As a specific method, a method may be possible for analyzing the power of a synthesized
signal in an upper layer (i.e. output from adding section 154) and a synthesized signal
in a lower layer (i.e. output from band extending section 155) on a per frequency
basis and designing filter 156 to pass a frequency of when the power of the synthesized
signal in the upper layer is weaker than the power of the synthesized signal in the
lower layer.
[0050] An input signal from a encoding apparatus according to the present invention may
be not only a speech signal but also an audio signal. A configuration may be possible
where the present invention is applied to an LPC prediction residual signal of an
input signal.
[0051] The encoding apparatus and decoding apparatus according to the present invention
can be mounted in a communication terminal apparatus and base station apparatus in
a mobile communication system, so that it is possible to provide a communication terminal
apparatus, base station apparatus and mobile communication system providing same operations
and advantages as described above.
[0052] Also, although cases have been described with the above embodiment as examples where
the present invention is configured by hardware, the present invention can also be
realized by software. For example, it is possible to implement the same functions
as in the encoding apparatus/decoding apparatus according to the present invention
by describing algorithms of the encoding method/decoding method according to the present
invention using the programming language, and executing this program with an information
processing section by storing in memory.
[0053] Each function block employed in the description of each of the aforementioned embodiments
may typically be implemented as an LSI constituted by an integrated circuit. These
may be individual chips or partially or totally contained on a single chip.

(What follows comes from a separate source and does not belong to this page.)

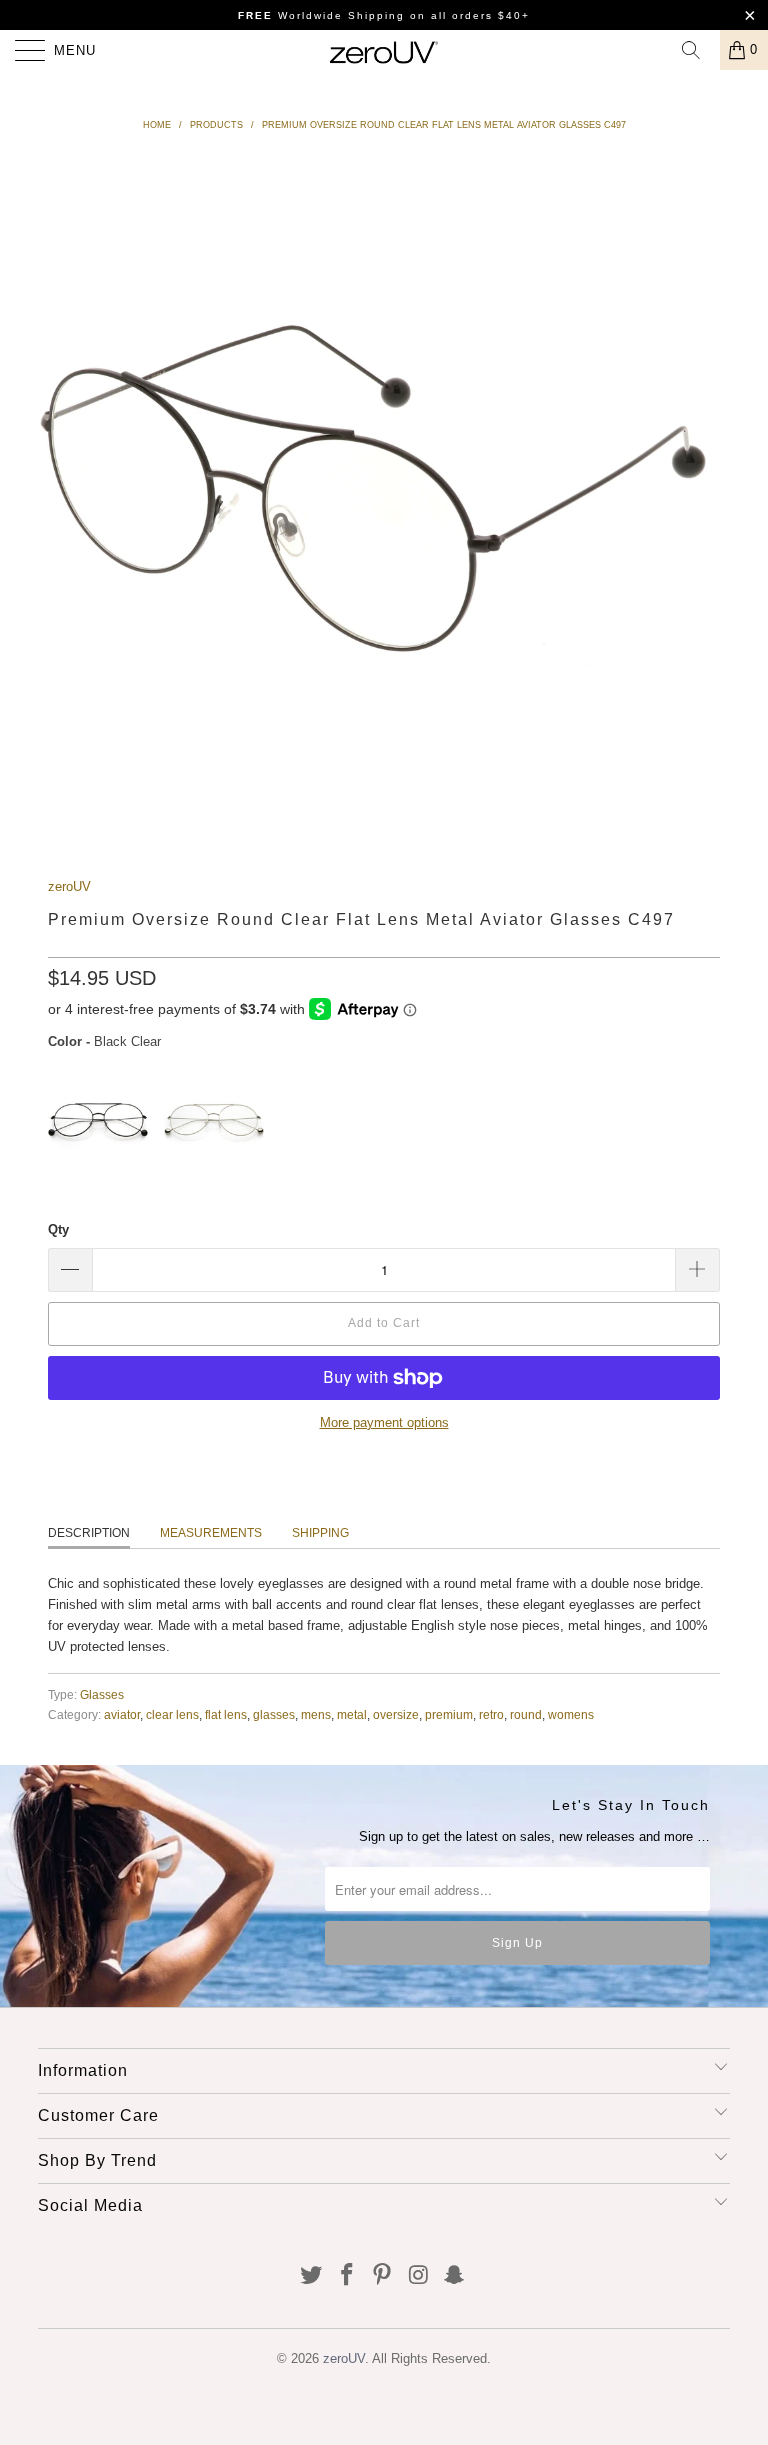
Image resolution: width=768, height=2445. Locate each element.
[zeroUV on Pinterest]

[0054] "LSI" is adopted here but this may also be referred to as "IC," "system LSI," "super
LSI," or "ultra LSI" depending on differing extents of integration.
[0055] Further, the method of circuit integration is not limited to LSI's, and implementation
using dedicated circuitry or general purpose processors is also possible. After LSI
manufacture, utilization of a programmable FPGA (Field Programmable Gate Array) or
a reconfigurable processor where connections and settings of circuit cells within
an LSI can be reconfigured is also possible.
[0056] Further, if integrated circuit technology comes out to replace LSI's as a result
of the advancement of semiconductor technology or a derivative other technology, it
is naturally also possible to carry out function block integration using this technology.
Application of biotechnology is also possible.
[0057] The disclosure of Japanese Patent Application No.
2006-322338, filed on November 29, 2006, including the specification, drawings and abstract, is incorporated herein by reference
in its entirety.
Industrial Applicability
[0058] The present invention is suitable for use in a decoding apparatus and the like in
a communication system using a scalable coding technique.